Frerotte has perhaps the easier task in replacing Tavaris Jackson. The Vikings' QB seemed to have lost the courage to pass further than three yards and not even Brad Childress - who has said on many an occasion that he felt the future of the franchise lay with Jackson - was going to tolerate that for long. Last Sunday's display against the Colts, where the Vikings led 15-0, were totally dominant in all phases of the game and then lost because Jackson could not conjure up anything more telling than five field goals, was the final nail in the coffin so far as Childress was concerned. Frerotte, in his second spell in Minnesota, now gets the chance to make the starter's job his own.
For Thigpen the situation is somewhat different. Having begun the season third on the depth chart for one of the NFL's weakest offenses, he now finds himself starting because no-one else has a full set of functioning limbs.

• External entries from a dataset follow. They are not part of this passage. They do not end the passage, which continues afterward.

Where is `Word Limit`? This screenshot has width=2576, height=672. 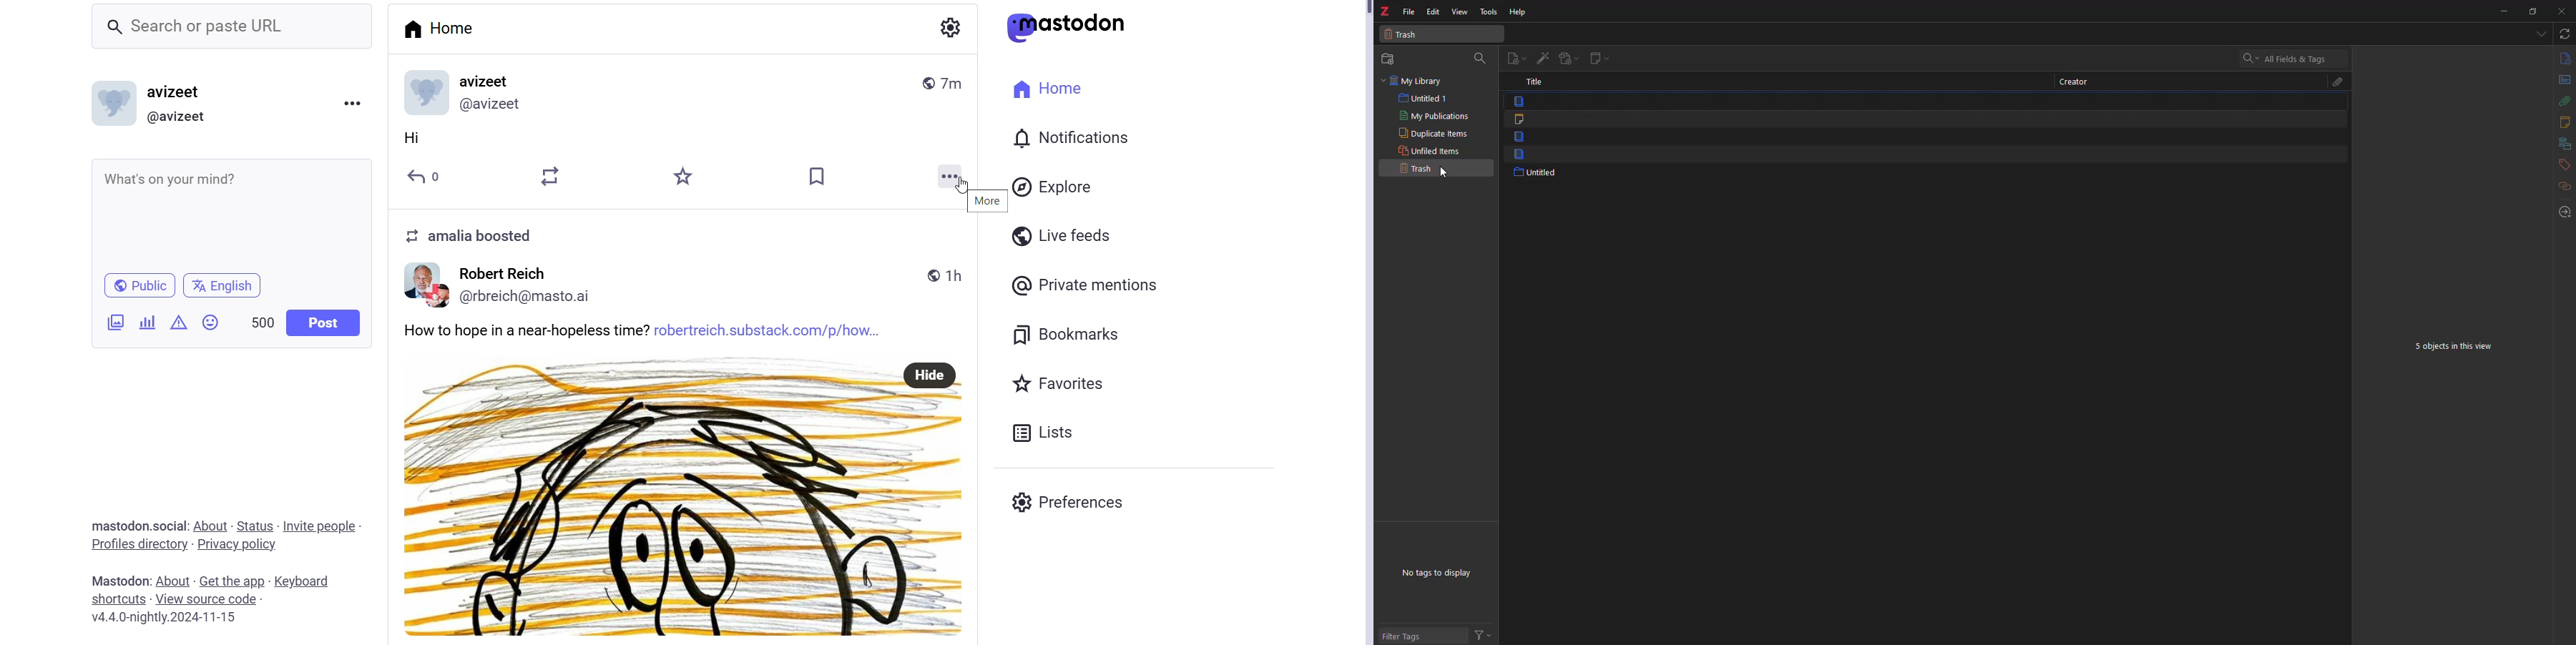
Word Limit is located at coordinates (263, 321).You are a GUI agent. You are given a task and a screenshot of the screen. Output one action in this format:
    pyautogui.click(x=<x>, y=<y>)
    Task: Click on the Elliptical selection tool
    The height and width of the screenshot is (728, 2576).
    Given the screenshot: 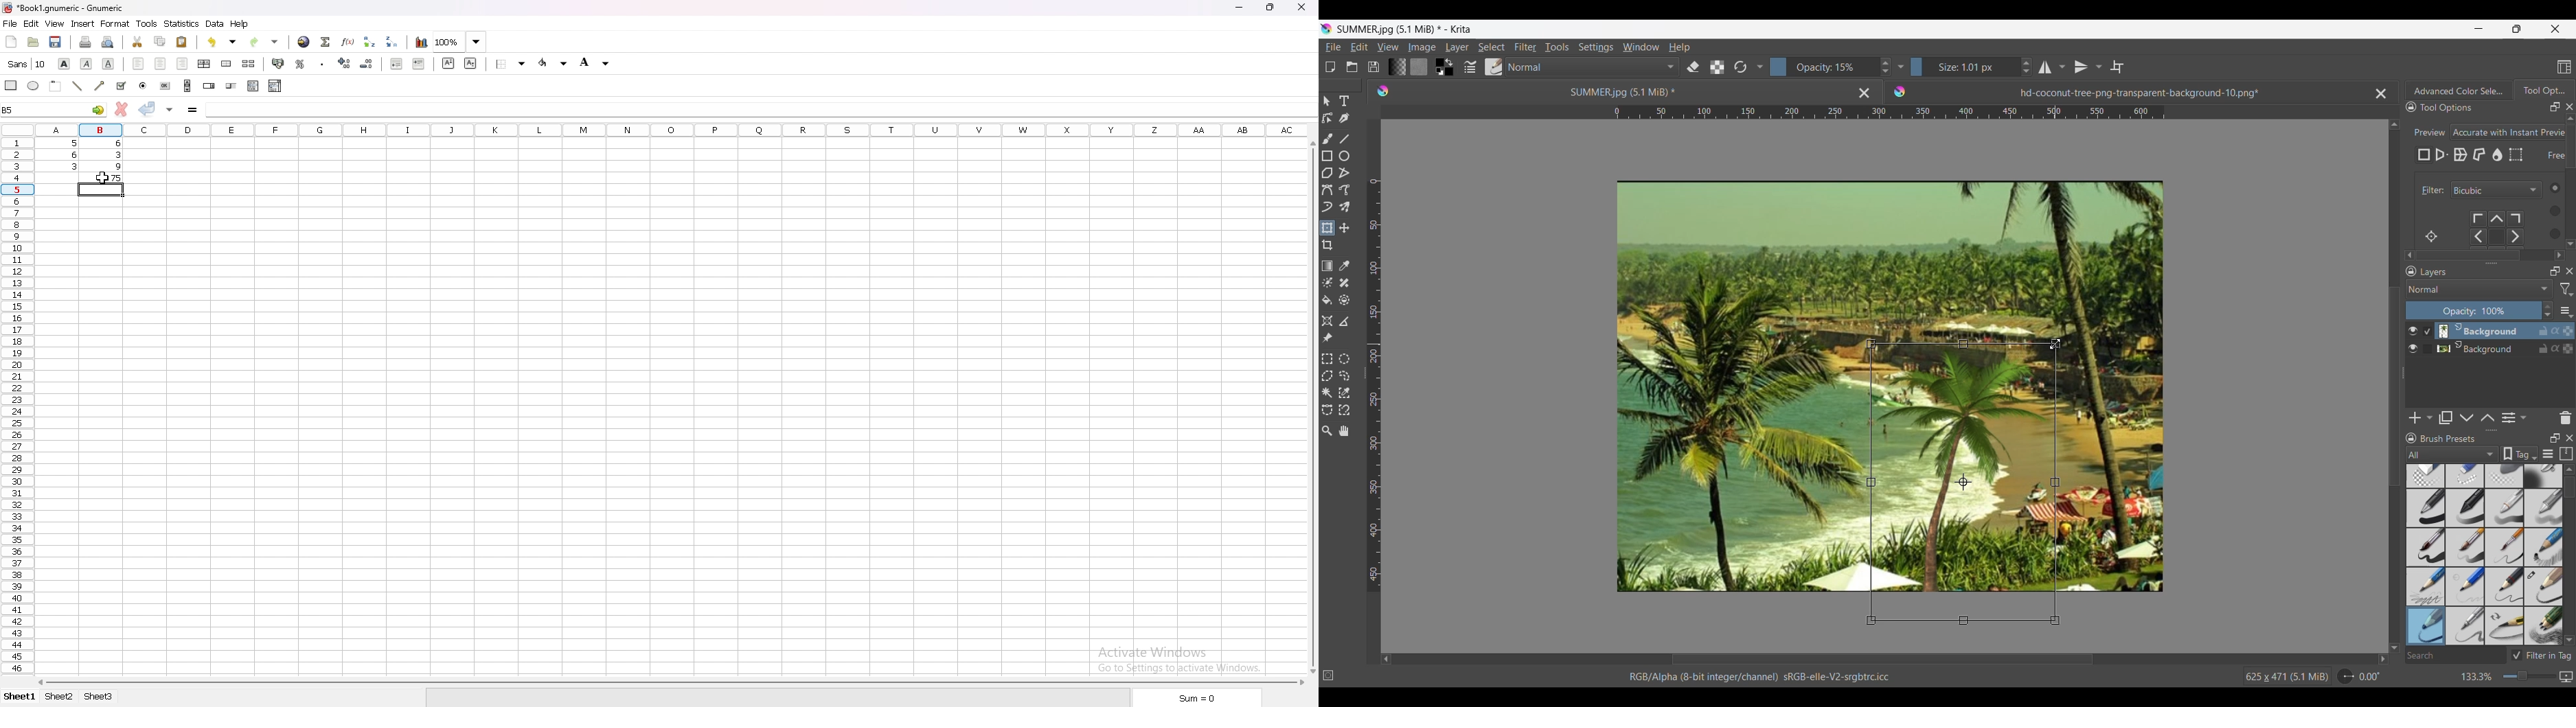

It is a big ask. Not only is Thigpen fighting against the general perception that he could't throw his way out of a one way street, he did nothing to dispel that theory during last week's game.
The NFL to go back to backing its officials
Okay, so the Ed Hochuli howler last weekend was horrendous. No NFL official ought to make a mistake like that, no matter who they are. Yet, at the same time, all officials are as human as the players they police. Is there a quarterback in the league who never threw an interception, or a coach who never made the wrong play call? Of course not. We expect our players and coaches to be very good at what they do, but only the officials are expected to be infallible.

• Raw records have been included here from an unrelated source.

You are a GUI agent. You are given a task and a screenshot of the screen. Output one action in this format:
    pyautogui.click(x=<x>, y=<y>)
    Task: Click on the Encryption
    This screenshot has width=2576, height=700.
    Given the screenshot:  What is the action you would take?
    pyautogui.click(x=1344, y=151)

All of which makes the conduct of the NFL this week all the more reprehensible. Not one person made the very obvious point which I have made above. Without the respect of the players, officiating in any sport is impossible. This is why, in any other sport, the governing body goes to great lengths to support those who control the field of play, even when they do make heinous mistakes. No matter what you may think of Hochuli, the man was abandoned to his fate by the NFL this week and he was entitled to expect more than that.